Of those days, Tilden matter of factly said, "When I missed, I was surprised."

A failed actor and novelist who lost much of his personal fortune backing Broadway plays that were far less successful than he was on the court, Tilden explained his actions by saying, "The player owes the gallery as much as an actor owes the audience."

The play was the thing for Tilden but the more he won the more his other weaknesses showed.

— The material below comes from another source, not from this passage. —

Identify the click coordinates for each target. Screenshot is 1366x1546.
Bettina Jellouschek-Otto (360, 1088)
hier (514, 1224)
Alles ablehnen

He would arrogantly hold four balls in his hand at once, serve three aces and then throw the fourth aside and walk away, a move many opponents naturally found distasteful. "All of his personal liabilities were accentuated by his success," said Tilden's friend Carl Fisher.

For years, Tilden refused to turn professional himself, once turning down $50,000 from promoters Cash and Carry Pyle to form a pro tour. When Pyle said, "Mr. Tilden, I think you're a damn fool," Tilden replied, "Mr. Pyle, I think your right."

Perhaps weary of his battles with the USLTA, Tilden finally relented and turned pro in 1930, on the heels of his final Wimbledon victory. It was estimated Tilden made more than $500,000 on his tour between 1931-37, but as his game began to deteriorate with age, his homosexuality became more outward. He began traveling with hand-picked teenaged ball boys and was soon banned from many of the nation's tennis and country clubs.

Tilden died of coronary thrombosis at age 60 on June 5, 1953 in his bed. He had $282.11 in cash and traveler's checks with him and a refund due of $6; $200 was returned to a student for lessons never given. Big Bill's net worth was $88.11.